The Day Moby Called
“I’d given myself over to working for a living, working a standard straight job,” singer and Flatbush native Inyang Bassey told me recently, “And I honestly knew in my mind it was definitely going be the last place I was going to work.”
That job was with Carnegie Hall, where Bassey found herself as a coordinator in 2009 for the organization’s free Neighborhood Concert Series. “I was completely ecstatic to be there,” she said, sitting on a hill overlooking Brooklyn’s Botanical Gardens. “But inside I knew I was a musician. I also knew that there are millions of people that want to do this, but you need to have a job.”
And an unfulfilled wish, apparently.
Hearing Bassey articulate her past year, one gets the feeling that she’s less diamond-in-the-Brooklyn-rough and more tortoise-to-the-hare, as the Columbia grad admits to years spent rediscovering a dormant voice and a music community that would listen.
Bassey’s retelling of the call she took from Moby on her birthday last August and the month of intense touring that followed is nothing short of good old fashioned timing. After years of false starts and spammed emails, the singer was given two rehearsals and a serious trial by fire over forty dates and radio spots. “It was incredible,” she said of the US tour. “It made me realize that this truly is where I belong, and that’s where the real epiphany took place was on the road.”
“Part of the reason it took me so long to have a relationship with my voice is that it used to freak me out,” she admits. “Because I was only doing it in my apartment by myself. And it was so big. There was so much emotion in it. It was bigger than what I wanted to deal with so I just wouldn’t sing.”
Yet it was precisely the nightly grind and Moby’s “outrageously deep” repertoire that included soul, gospel, even negro spirituals that suited Bassey's range and eventually gave both body and voice the green light. “I’ve never been on a stage where it was big enough for me to really move around,” she said, laughing, remembering the first time Moby gestured to her from behind the mic. “He just went like this and it was on. I was like an animal.”
As for those untrained pipes, Bassey is still working through what most professional singers face when put to the very physical test. “I’m discovering [it] right now,” she says. “My voice before the tour is completely different from my voice after the tour and the [PBS Soundstage taping] was different from the tour because there were a couple months in there.”
In another instance of healthy timing and “guardian angel” friends stepping up to make precious introductions, Bassey is currently trusting that voice with one of Brooklyn’s finest songwriters working today: Binky Griptite of Daptone Records. Griptite, a prolific musician and arranger in his own right, is the leader of Sharon Jones and the Dap Kings. “It’s sort of in a germinal phase at this point, but we’ve already recorded a bunch of stuff on an album he intends to release,” she says of the early collaborations that have included her own material.
A large part of Bassey’s responsibility at Carnegie Hall was producing performances with a close group of friends and collaborators for neighborhoods across the city.

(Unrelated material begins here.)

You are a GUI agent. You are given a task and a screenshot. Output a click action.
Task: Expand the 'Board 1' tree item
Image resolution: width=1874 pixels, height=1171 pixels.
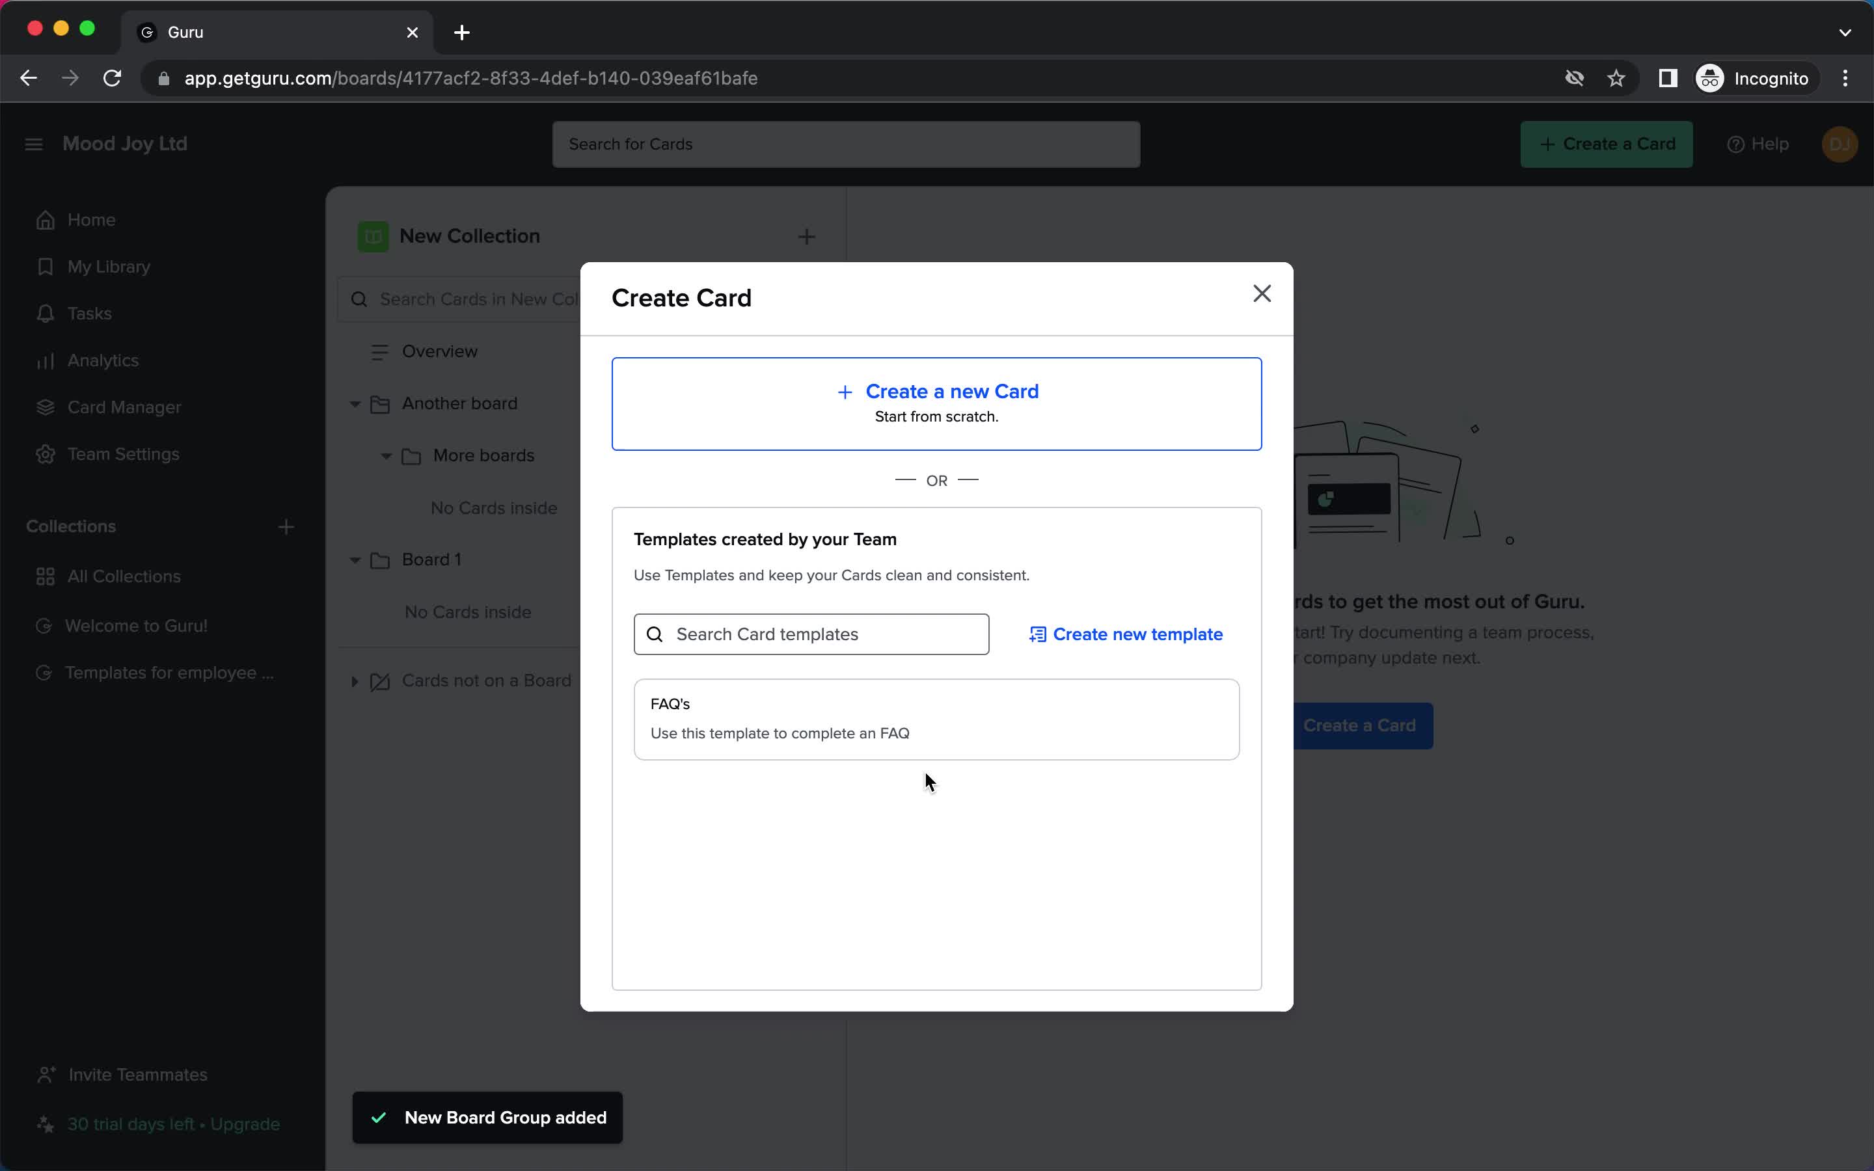tap(355, 559)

It wasn’t until the end when she found herself stopping to think, “wait a minute, I’m one of them," she says of the artists. "I really should be doing that.”
It’s also not lost on the singer that community and collaboration hold the keys to establishing her voice as anything more than a tool for bedroom demos or drunken serenades. “When I didn’t have a community it just didn’t feel worthwhile somehow and once I started working with people who have a love for music it’s just a whole different world. To know it can be a loving experience all around, there’s nothing better.”
That said, it’s only fitting to hear the singer finding her voice in a sea of unfamiliar faces, including a recent guest spot at the Dig Deeper music series that reportedly blew the doors off Southpaw. “It was only when I could share it that I was really able to enjoy [it],” she said, of singing on a schedule for the first time in her career, with such creative encouragement. “I saw that it brought joy and excitement and sunshine to people. It wasn’t just me making a big sound all by myself kind of thing.”
“I started singing when I started performing and then my writing really shifted because it wasn’t all about me anymore,” she notes, summing up both her studio time with Binky and the nightly circus with Moby. “It was about communicating something as opposed to excavating my own internal world.”
We're just glad she picked up the phone.
Inyang Bassey will perform with Moby this Saturday, June 5, 2010 at Bar4 to celebrate the launch of BrooklynTheBorough.com's Brooklyn Beats local music coverage. No air date for her PBS Soundstage performance had been announced at press time.